Hz. Fâtıma'nın (a.s.) evinin önünde durduklarında ihtiyar adam yüksek bir sesle şöyle dedi: 'Ey nübüvvet ailesi ve meleklerin nazil olduğu merkez, selamün aleyküm.'
Hz. Fâtıma (a.s.) cevaben: 'Aleykesselam, sen kimsin?' diye buyurdu.
İhtiyar adam şöyle dedi: 'Ben fakir bir adamım, Babanın huzuruna gittim, beni Size gönderdi. Ey Peygamberin kızı, açım beni doyurun; çıplağım beni örtün; fakirim bana bir şey bağışlayın.'
Hz. Fâtıma evinde yiyecek bir şey olmadığından, Hasan (a.s.) ve Hüseyin (a.s.)'ın üzerinde yattıkları bir koyun postunu o ihtiyar kişiye verdi.
Arabî adam şöyle dedi: 'Ey Muhammed'in (s.a.v.) kızı, ben açlıktan şikayet ettim Sana, Sen ise bir koyun postunu verdin bana, aç olduğum halde onu ne yapacağım?'
Hz. Fâtıma (a.s.) bunu duyunca, amcasının kızının O'na hediye ettiği gerdanlığı o adama bağışlayıp şöyle buyurdu: 'Al bunu sat ve kendi ihtiyacını karşıla, umulur ki Allah ondan daha hayırlısını sana verir.'
Arabî onu alıp Peygamberin (s.a.v.) huzuruna gitti ve olanları anlattı. Peygamber (s.a.v.) ağlayıp şöyle buyurdu: 'Gerdanlığı sat, umulur ki Allah-u Teala kızımın bağışı bereketi ile sana bir genişlik bağışlar.'
Ammar bin Yâsir (r.a.) onu almak için Resulullah'tan (s.a.v.) izin istedi ve ihtiyar adama 'Onu kaça satıyorsun?' diye sordu.
İhtiyar adam şöyle dedi: 'Karnımı doyuracak bir doyum ekmek ve ete, bedenimi örtebileceğim ve onunla Rabbime namaz kılabileceğim yemani bir hırkaya ve beni ailemin yanına ulaştıracak bir dinar paraya.'
Ammar b.

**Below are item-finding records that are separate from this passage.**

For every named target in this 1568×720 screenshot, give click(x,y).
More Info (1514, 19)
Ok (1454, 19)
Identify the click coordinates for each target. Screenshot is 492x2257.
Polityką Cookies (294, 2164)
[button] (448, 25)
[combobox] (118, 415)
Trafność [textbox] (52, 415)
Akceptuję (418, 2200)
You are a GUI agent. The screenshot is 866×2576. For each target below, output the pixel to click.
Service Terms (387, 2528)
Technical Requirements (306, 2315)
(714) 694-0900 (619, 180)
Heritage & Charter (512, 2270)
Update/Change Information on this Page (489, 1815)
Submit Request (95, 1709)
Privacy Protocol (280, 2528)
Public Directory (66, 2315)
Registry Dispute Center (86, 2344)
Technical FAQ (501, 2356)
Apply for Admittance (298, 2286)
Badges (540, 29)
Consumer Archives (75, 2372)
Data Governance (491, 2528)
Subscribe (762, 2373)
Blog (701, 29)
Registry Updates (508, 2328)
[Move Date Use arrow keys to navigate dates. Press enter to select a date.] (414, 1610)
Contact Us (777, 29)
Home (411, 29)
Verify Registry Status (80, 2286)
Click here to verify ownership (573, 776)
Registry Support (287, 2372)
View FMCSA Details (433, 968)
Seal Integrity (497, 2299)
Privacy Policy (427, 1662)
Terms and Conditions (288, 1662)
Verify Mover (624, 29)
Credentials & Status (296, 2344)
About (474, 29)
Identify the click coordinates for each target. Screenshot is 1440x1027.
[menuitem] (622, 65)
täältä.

Yâsir şöyle dedi: 'Ben bu gerdanlığı yirmi dinar, iki yüz dirhem, bir yemani hırka, seni ailene ulaştıracak bir binek ve seni bir öğün doyuracak ekmek ve ete alıyorum.'
İhtiyar adam gerdanlığı Ammar'a (a.s.) satıp, parasını aldı ve Resûlullah'ın (s.a.v.) huzuruna döndü. Resûlullah (s.a.v.) ona: 'Doydun mu, giyindin mi' diye sordu.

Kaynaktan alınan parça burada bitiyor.